In most genres, mixing kick and bass is about carving space so two separate elements coexist. In hard dance, the situation is different — the kick usually IS the bass. The tonal tail of the hardstyle kick sweeps through the bass frequency range, serving as both the rhythmic and harmonic foundation. This changes everything about how you approach the low end.
The kick-as-bass paradigm
A typical hardstyle kick has three phases:
- Transient (0-20 ms) — The initial click/snap. High-frequency, very short.
- Body (20-100 ms) — The punch. Sub and low-mid energy.
- Tail (100-400+ ms) — The pitched sweep. Starts in the bass range and decays, often with a tonal character.
The tail is where the "bass" lives. It fills the same frequency range (50-200 Hz) that a dedicated bass line would occupy in other genres. This means you generally should not add a separate bass element during kick sections.
When bass enters
Bass elements in hard dance typically appear in:
- Breakdowns — Melodic bass lines that play while the kick is absent.
- Intros and outros — Sub bass that establishes the key before the kick comes in.
- Bass drops — A deliberate sub hit before or between kick patterns for emphasis.
- Anti-climax sections — Lower-energy sections with rolling bass instead of the main kick.
When a bass element does play alongside the kick, sidechain compression is mandatory. The bass must duck when the kick hits and come back between kick hits.
Sidechain compression setup
Sidechain compression for kick-bass management in hard dance:
- Insert a compressor on the bass channel.
- Set the sidechain input to the kick channel.
- Attack: 0-1 ms (instant). The bass needs to disappear the moment the kick hits.
- Release: 50-150 ms. This controls how quickly the bass comes back. Shorter release = bass returns faster = more audible bass. Longer release = more space for the kick but less bass presence.
- Ratio: 10:1 or higher. You want near-complete ducking.
- Threshold: Set so the bass ducks 8-15 dB when the kick hits.
The release time is the critical control. At 150 BPM, you have about 400 ms per beat. If your kick tail lasts 250 ms and your sidechain release is 100 ms, the bass has 50 ms to come back before the next kick. That is very tight. Adjust the release so the bass has enough time to be audible but does not collide with the next kick hit.
Volume balancing the kick
The kick should be the loudest element in the mix. Here is a practical method for setting its level:
- Start with everything off. Bring up the kick to a comfortable listening level with the fader at a reference point (like -6 dB on the channel fader).

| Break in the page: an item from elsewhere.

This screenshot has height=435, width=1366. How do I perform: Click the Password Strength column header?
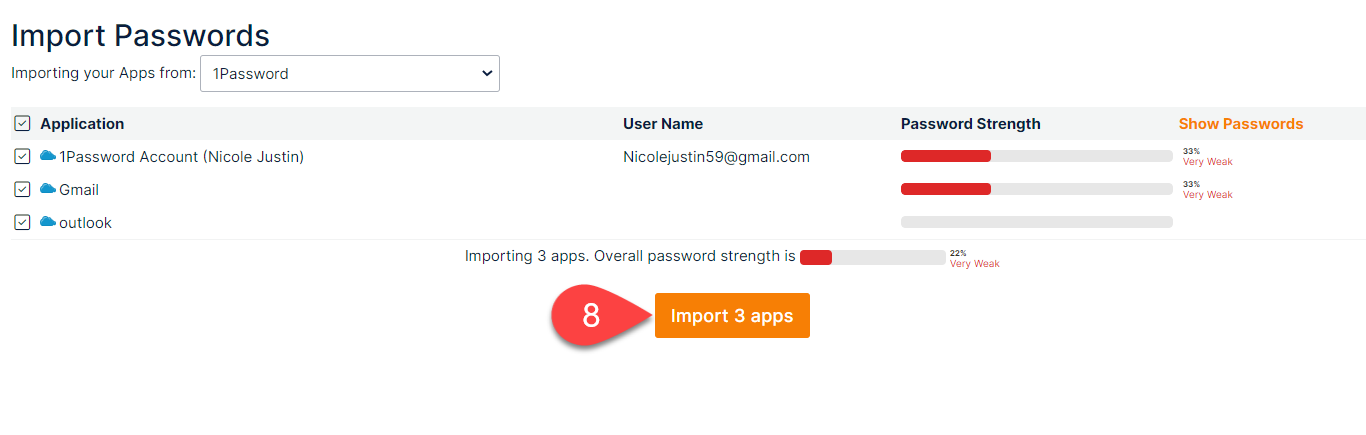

- Bring up the lead/melody until it sits just behind the kick in perceived loudness. In hard dance, the kick is typically 2-4 dB louder than the loudest melodic element.
- Bring up pads and atmospheres well below the lead.

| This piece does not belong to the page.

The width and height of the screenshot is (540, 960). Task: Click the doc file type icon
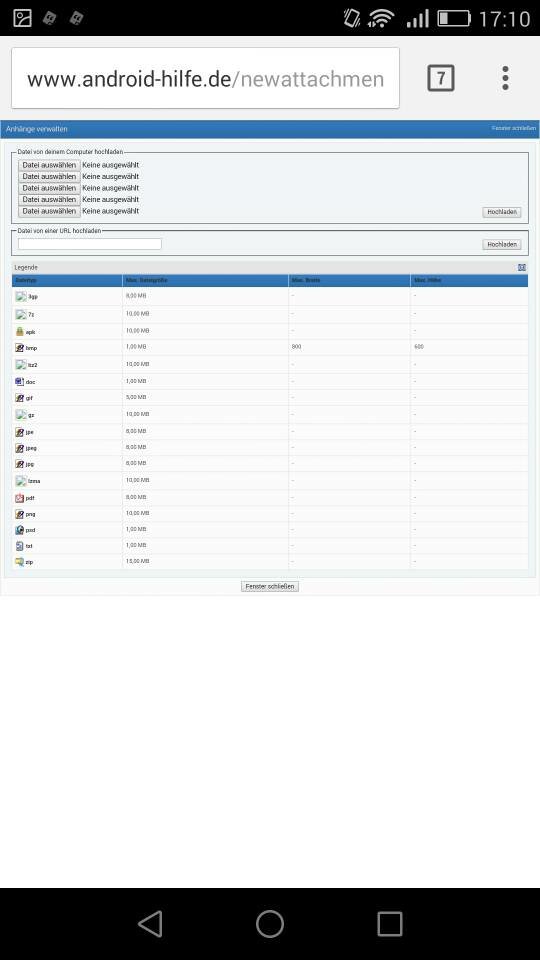point(20,381)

- Bring up percussion (hi-hats, claps) so they are audible but not competing.
Check on a spectrum analyser: the kick should dominate the sub and bass frequencies. Nothing else should come close in that range.
Sub management
The sub-bass region (20-60 Hz) needs to be mono. Stereo content at these frequencies causes phase cancellation on real speaker systems, which translates to your sub disappearing in clubs.
Check that:
- Your kick's sub layer is mono (or centered).
- Any bass elements are mono below 100-150 Hz.

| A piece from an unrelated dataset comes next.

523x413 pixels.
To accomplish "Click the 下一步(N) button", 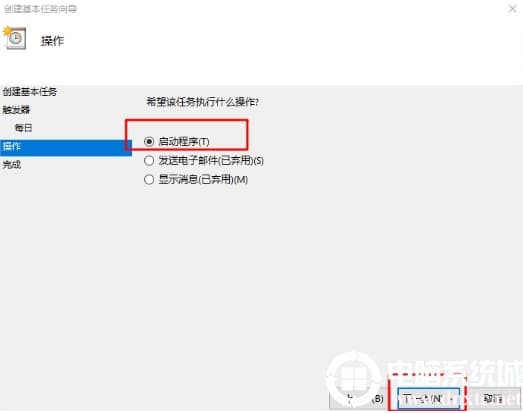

- Reverb and delay returns are high-passed above the sub region.
- No stereo widening is applied to sub content.
Use a stereo correlation meter to verify. If it dips below zero in the sub range, you have phase issues.
EQ balance between kick sections and breakdowns
One common problem: the breakdown feels much quieter or thinner than the kick section because the kick provides so much energy. Solutions:
- Sub layer in the breakdown. Add a sustained sub-bass note during the breakdown at the same fundamental frequency as the kick. This fills the gap in the low end.
- Bass line with weight. Let the melodic bass line in the breakdown have real low-end content (do not high-pass it at 200 Hz like you would during kick sections).
- Master bus EQ automation. Very subtle — boost the low end 1-2 dB during the breakdown to compensate for the missing kick energy.
The goal is that the overall energy and frequency balance feels consistent across sections, even though the sources change completely.
Monitoring considerations
Mix the low end on monitors or headphones that you trust in the bass range. Do not rely solely on the spectrum analyser for kick/bass balance — the analyser shows frequency content but not how it translates to perception on different systems.
Check your kick/bass balance on:
- Your studio monitors at normal and low volume
- Headphones
- A mono reference (fold your mix to mono and listen)
- A laptop speaker or phone (to verify the kick's mid content is present)
If the kick disappears on small speakers, it needs more mid-range content (1-4 kHz). If it sounds boomy on headphones but fine on monitors, you have too much sub energy for the monitoring context.